Not today, Satan. Not today.

Lundi soir, flemme incommensurable. Envie massive de california makis concombre-avocat. Uber Eats à la rescousse. Je fais la vaisselle en attendant ma commande qui arrive plus vite que prévu. On sonne, je descends, ravie. J’ai faim ! Le gros chat blanc a cassé ma télé en poursuivant une mouche, la bête fait presque huit kilos, la télé était très légère, Cosmo (le chat) 1- télé 0. J’aime me lancer des défis que je ne tiens jamais : me passer de sucre pendant trente jours (dix-huit est mon record), faire du sport cinq fois par semaine (trois semaines d’affilée est mon record), là j’ai pensé qu’une télé c’était superflu, j’avais un ordi, à quoi bon ? Puis, lasse de prendre des repas en regardant la fenêtre, je me suis retrouvée sur Cdiscount perdue dans les différents modèles et j’ai renoncé. Plus tard !

Je dégustais mes makis au concombre et soudain l’italien s’est invité dans mon cerveau. La dernière fois que j’avais commandé, il était là, face à moi, ce n’est pas la fenêtre que je regardais, c’était lui. Je n’aime même pas les italiens normalement, je m’en fous moi des bruns à la peau mate, j’aime les Vikings, les scandinaves, les regards bleu acier ou vert mousse ou gris souris, les cheveux blonds comme les blés, les mâchoires carrées, les nez droits. Mais il était chevelu cet enfoiré de rital. Et j’adore les chevelus (soupirs). Le souvenir de l’italien m’a tellement saoulée que j’ai changé de place, laissé les chats laper la sauce soja (ces félins sont fêlés) et plisser les yeux en sentant la salade de choux (si drôle quand ils font ça).

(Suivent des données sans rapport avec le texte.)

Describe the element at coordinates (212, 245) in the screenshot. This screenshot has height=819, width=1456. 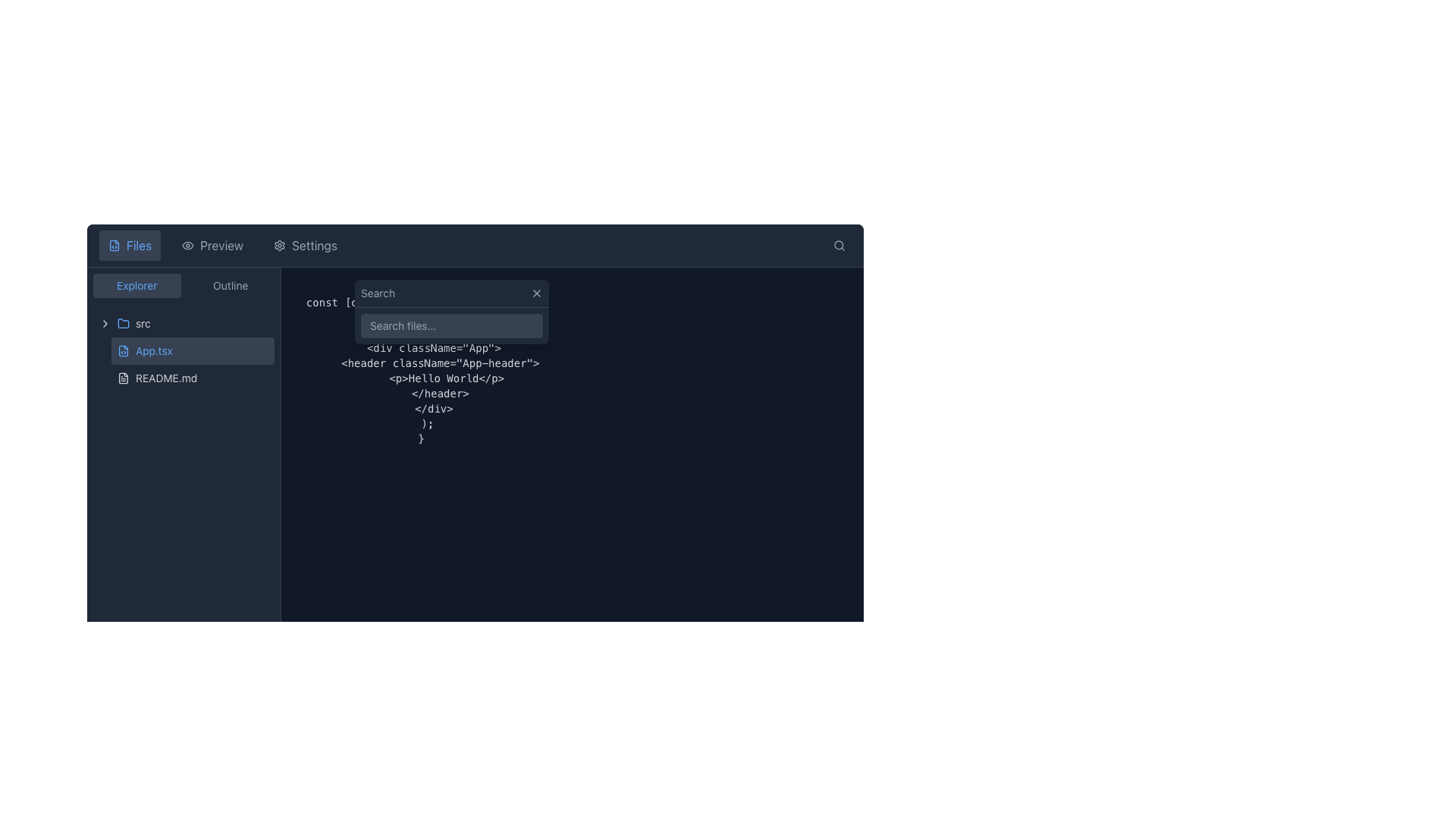
I see `the preview button located in the middle of the horizontal menu` at that location.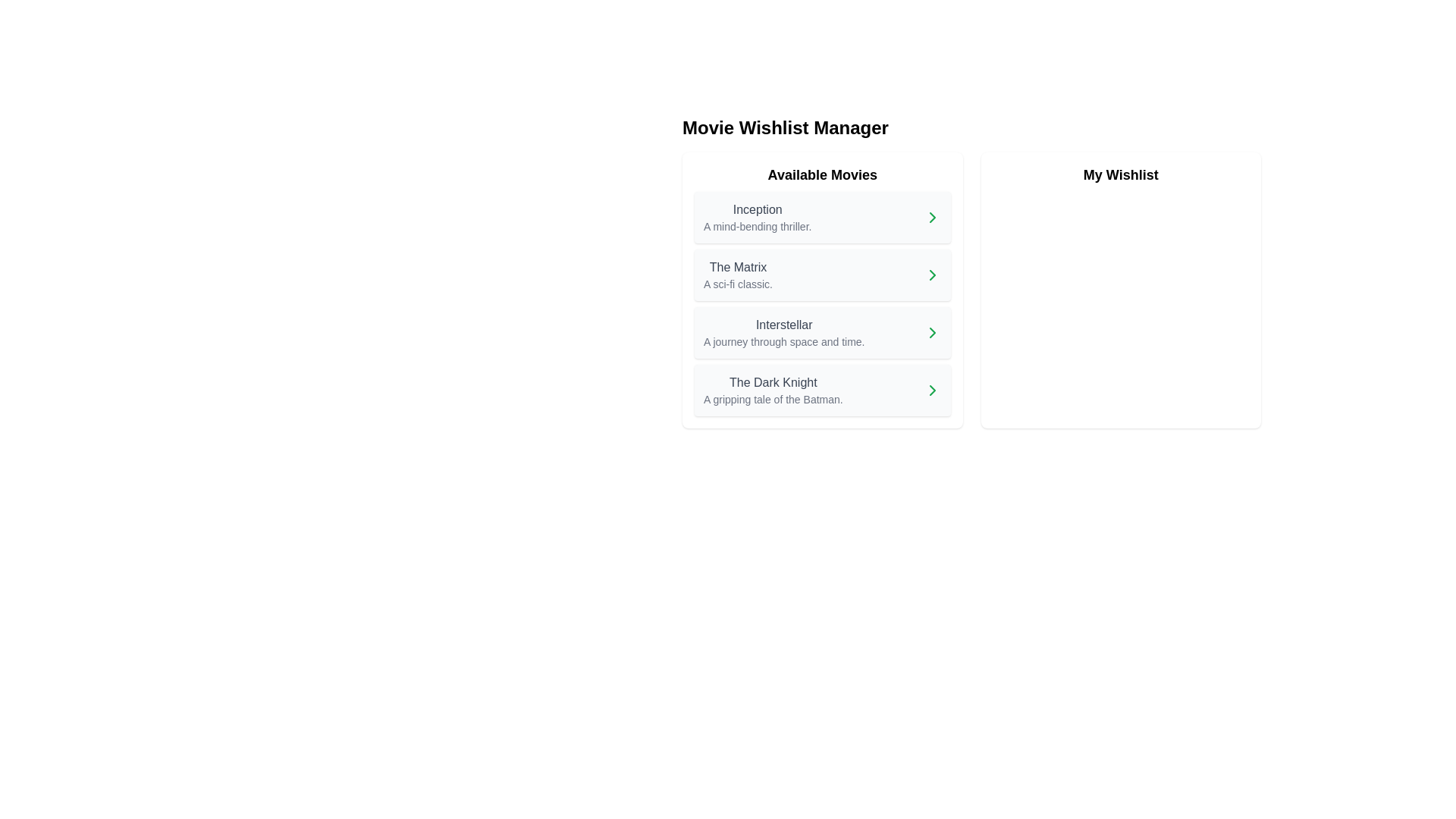 The height and width of the screenshot is (819, 1456). Describe the element at coordinates (784, 342) in the screenshot. I see `the text label that describes the movie 'Interstellar', which is positioned directly below the title 'Interstellar' in the 'Available Movies' list` at that location.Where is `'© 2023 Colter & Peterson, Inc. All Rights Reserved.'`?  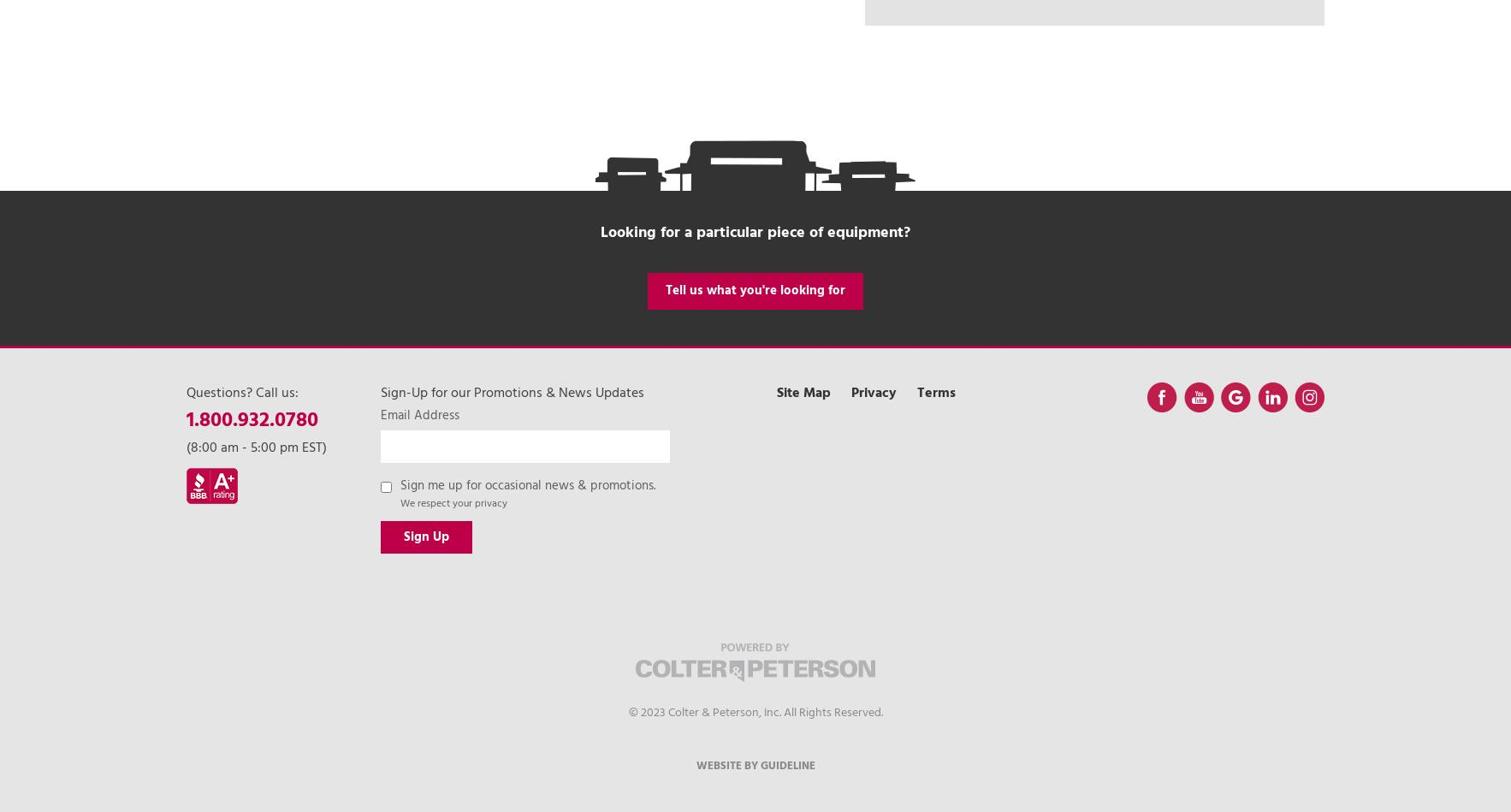
'© 2023 Colter & Peterson, Inc. All Rights Reserved.' is located at coordinates (755, 711).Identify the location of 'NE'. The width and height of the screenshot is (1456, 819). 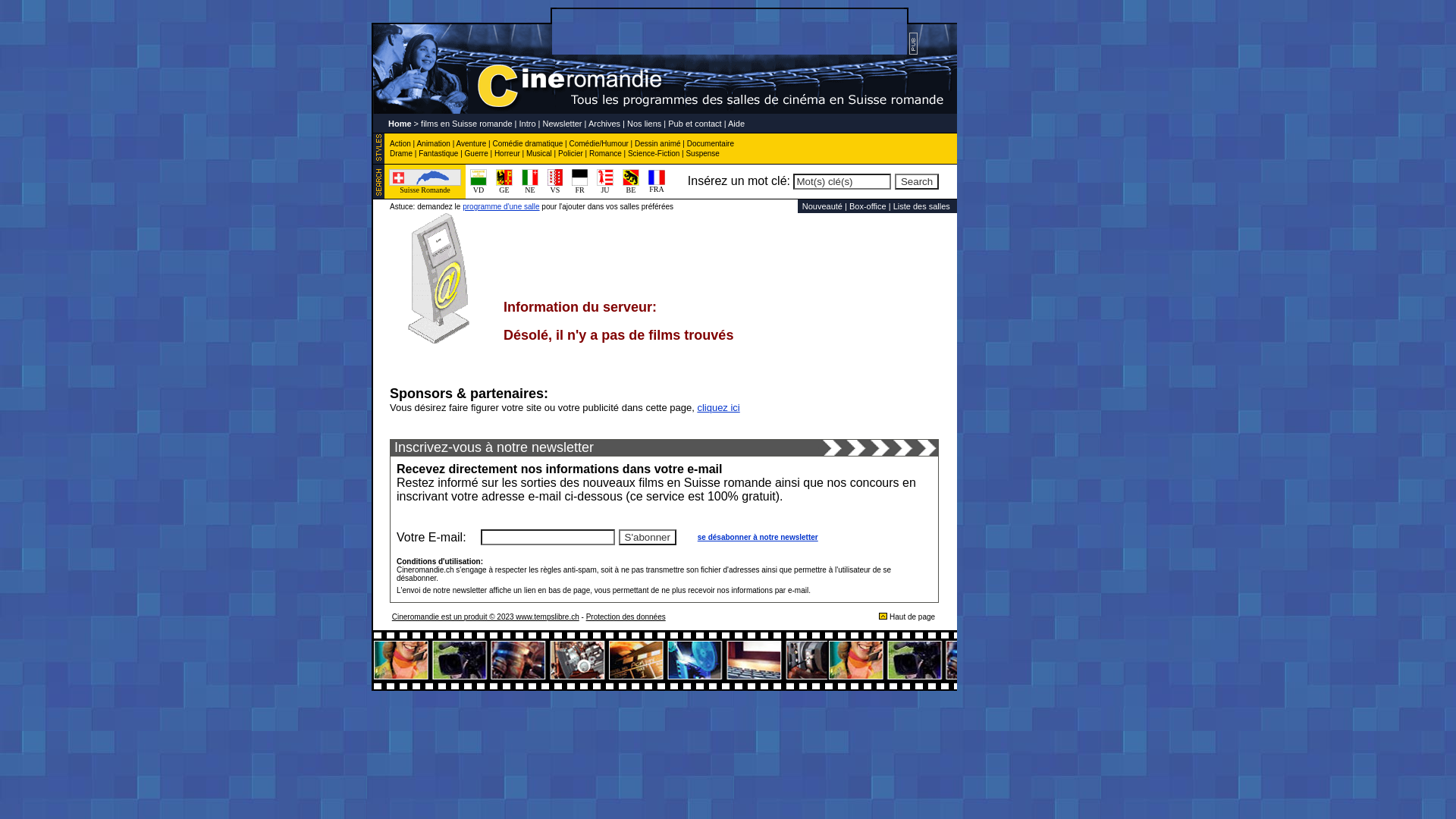
(530, 186).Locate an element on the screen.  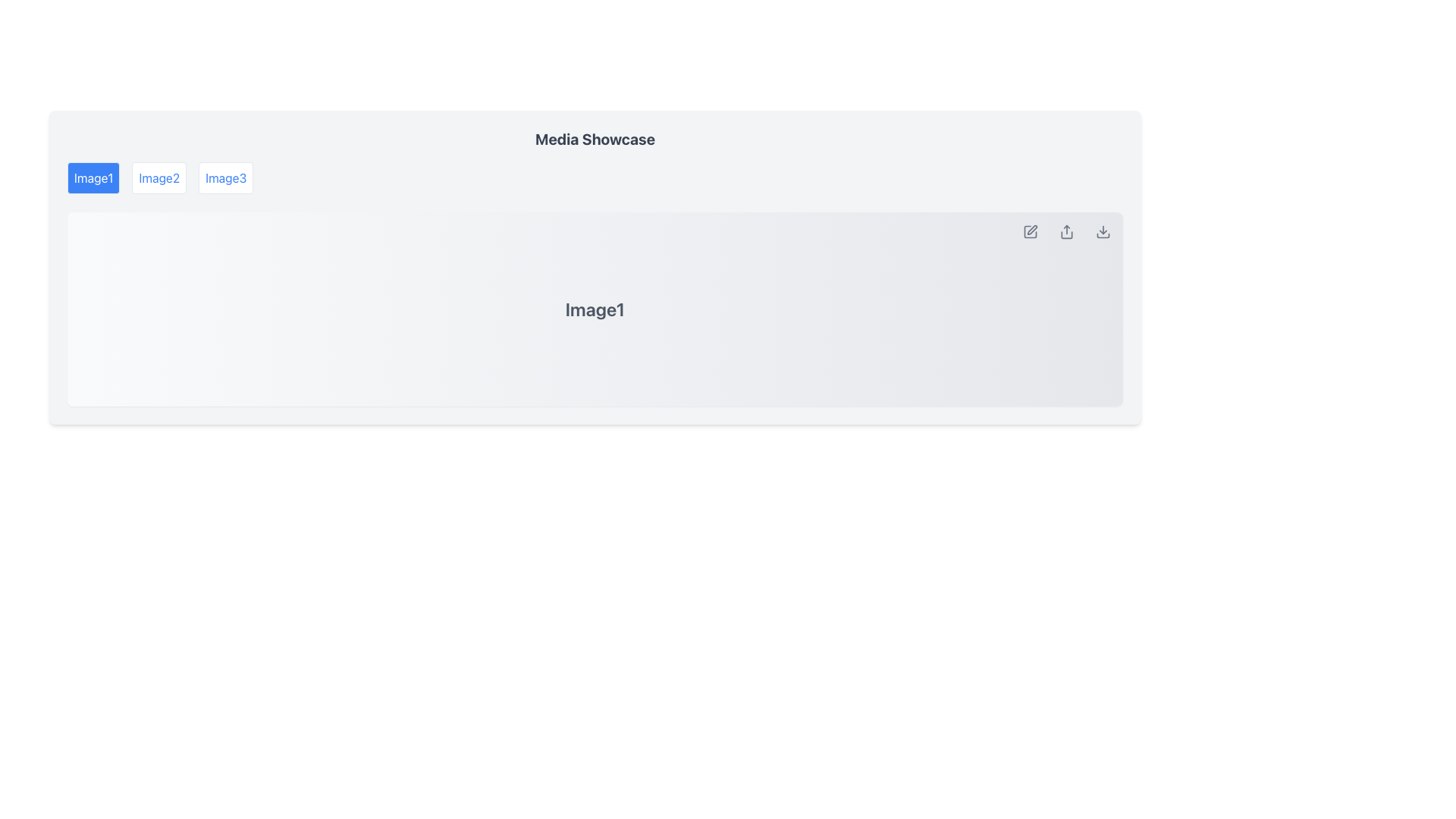
the pen-shaped SVG icon in the top-right corner of the image display panel is located at coordinates (1031, 230). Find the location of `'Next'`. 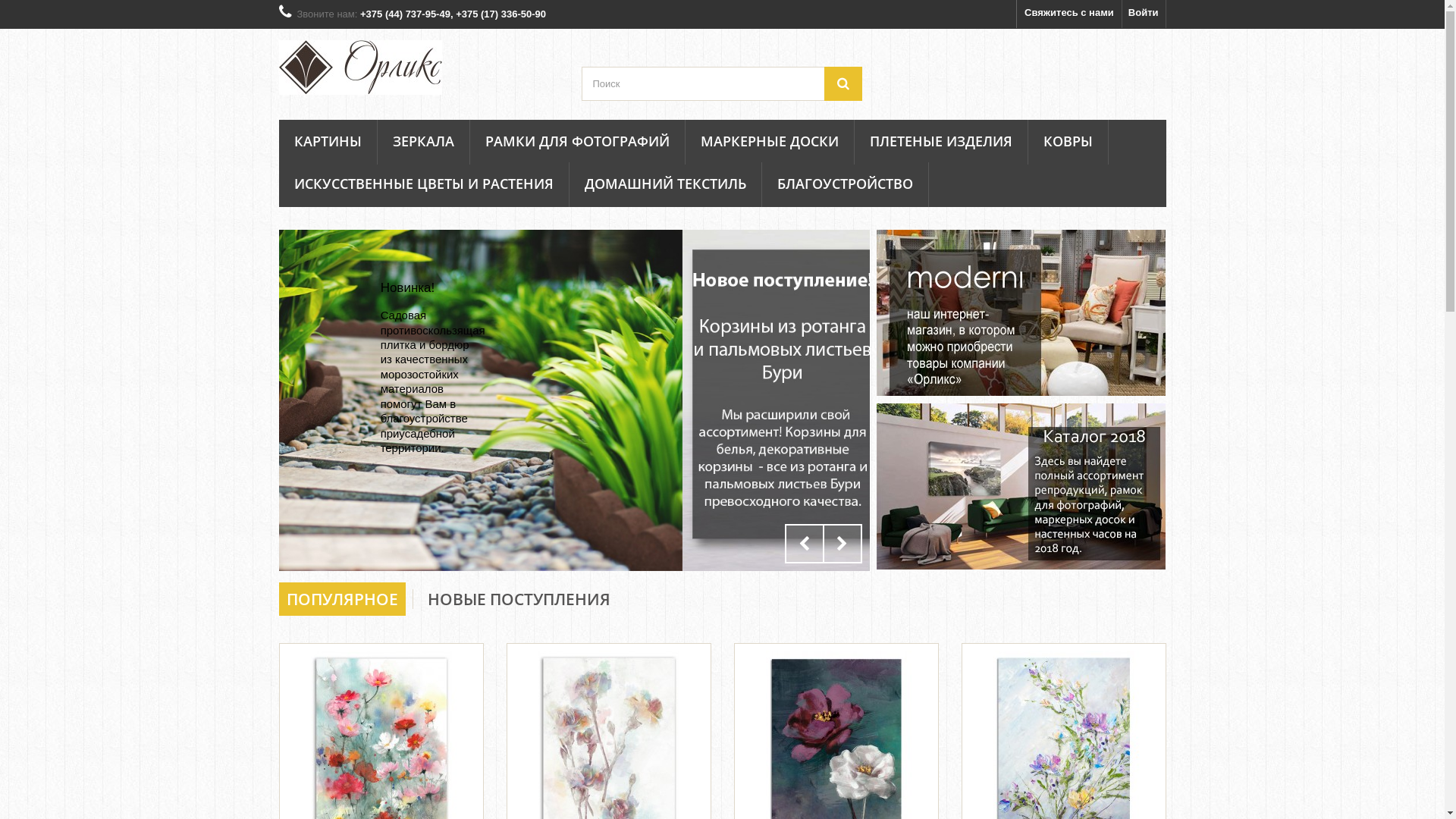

Soudain j’ai paranoïé. Quelle carte bancaire avais-je utilisé pour payer ma commande ? Impossible de trouver l’information, je commence à craindre le pire : et si, sans le faire exprès, j’avais commandé mon repas avec la carte bancaire de l’italien ? Il suffit de rentrer une CB une fois sur un compte pour qu’ils la considèrent comme celle par défaut, à chaque fois je me fais avoir, j’oublie de cocher la case « ne pas retenir cette carte », et c’est la cata. J’imagine être obligée de débloquer notre ami le vénète sur Whatsapp et lui annoncer « Heyyy je te dois 19,54€, sombre histoire, Uber Eats toussa, t’as un RIB que je te fasse un virement fissa ? ». Malaise total. Toujours préférable que si c’est lui qui s’en rend compte et m’envoie un mail (je ne l’ai pas bloqué sur Gmail) avec comme objet « Rends moi ma tune bitch » (jamais il n’écrirait ça mais vous voyez le tableau).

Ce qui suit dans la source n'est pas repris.